-- Opening Marker --
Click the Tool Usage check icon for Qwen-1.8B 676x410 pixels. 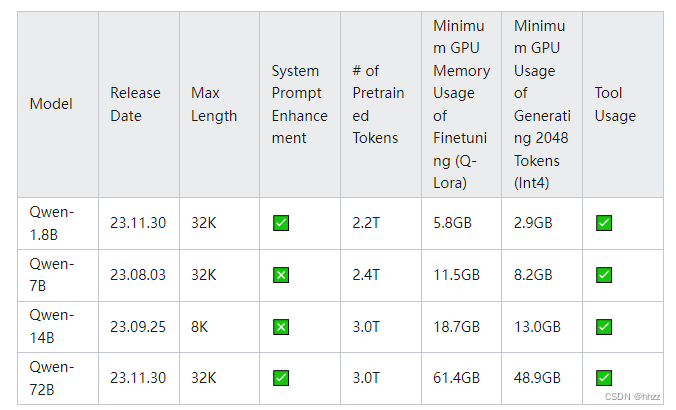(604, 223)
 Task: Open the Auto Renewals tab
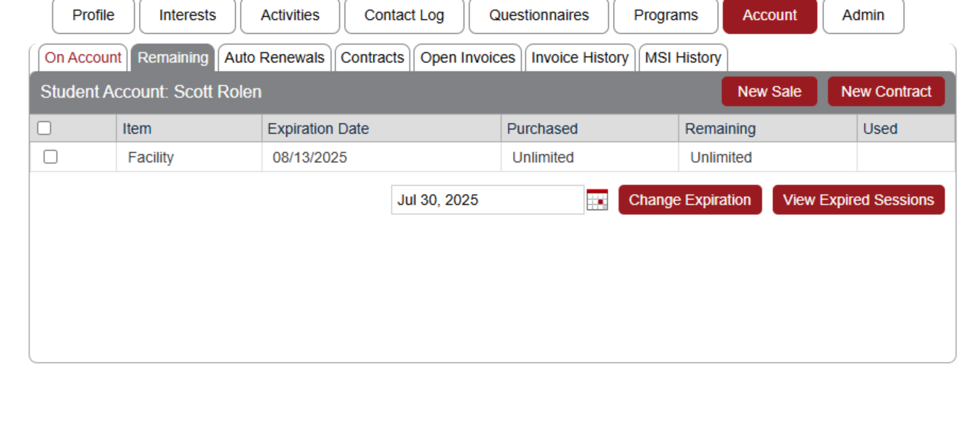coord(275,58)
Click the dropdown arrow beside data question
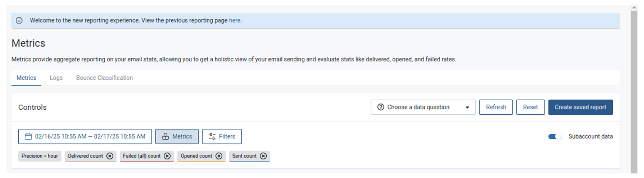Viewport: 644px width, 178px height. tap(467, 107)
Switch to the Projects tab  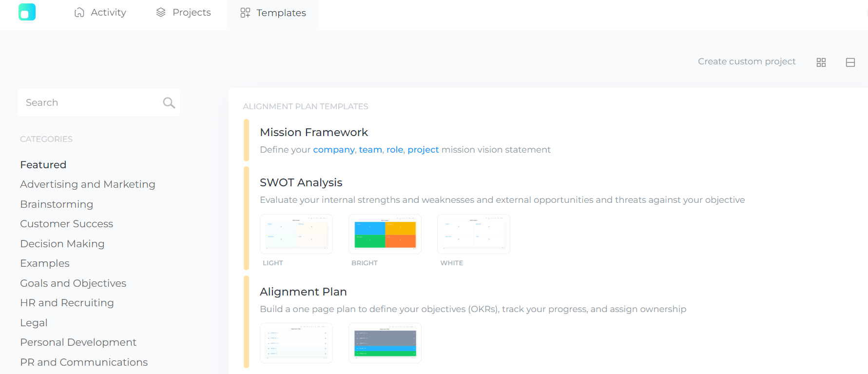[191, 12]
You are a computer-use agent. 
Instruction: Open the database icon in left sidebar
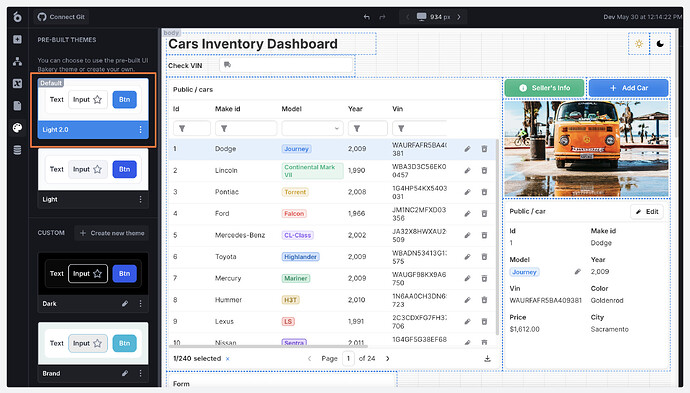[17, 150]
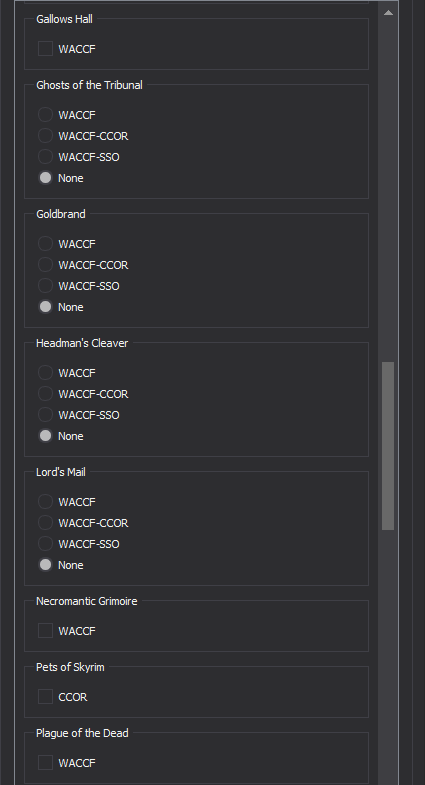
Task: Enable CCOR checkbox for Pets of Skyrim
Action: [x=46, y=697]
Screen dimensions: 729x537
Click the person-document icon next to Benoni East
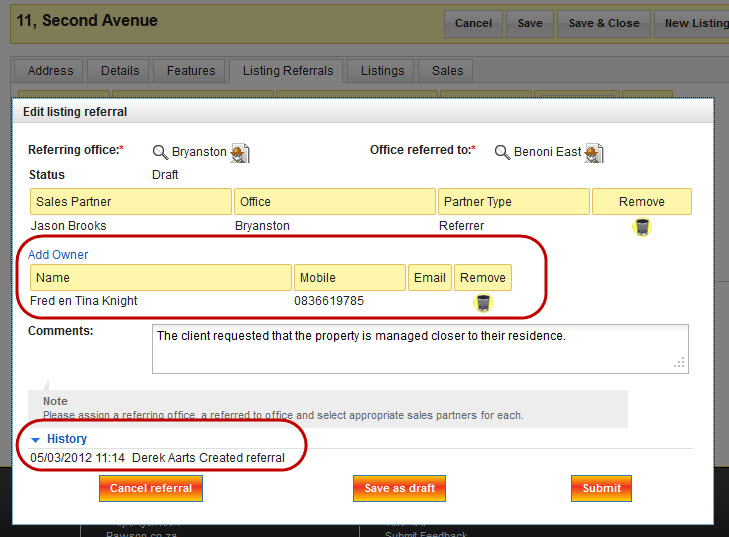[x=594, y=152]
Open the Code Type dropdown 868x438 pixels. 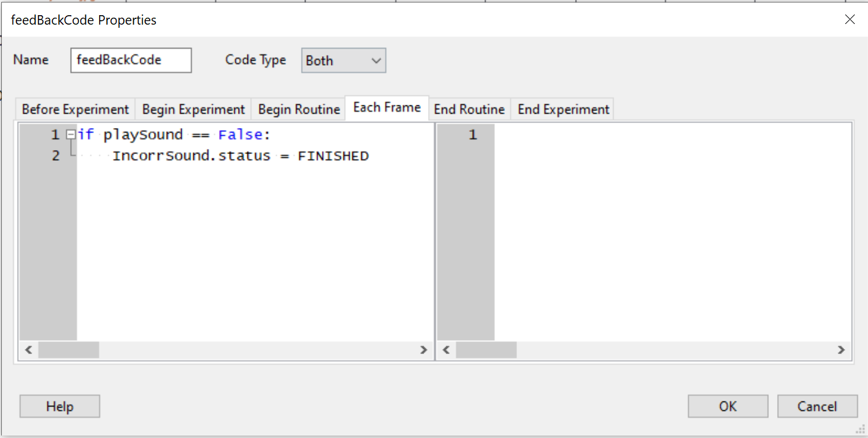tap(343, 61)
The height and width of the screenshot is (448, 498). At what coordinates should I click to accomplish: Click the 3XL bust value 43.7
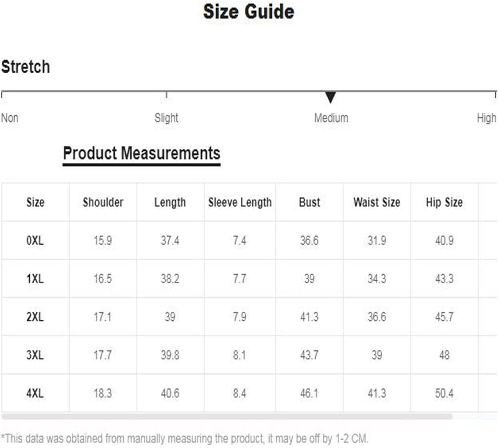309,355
-- Closing Marker --
§ About this exercise:
What is needed is a word-for-word restatement of the lines from the one holding "The height and" to the final line of the data above, inclusive, without any pictures.

§ Problem solution:
The height and width of the screenshot is (448, 498). At what coordinates should I click to accomplish: Click the 3XL bust value 43.7
309,355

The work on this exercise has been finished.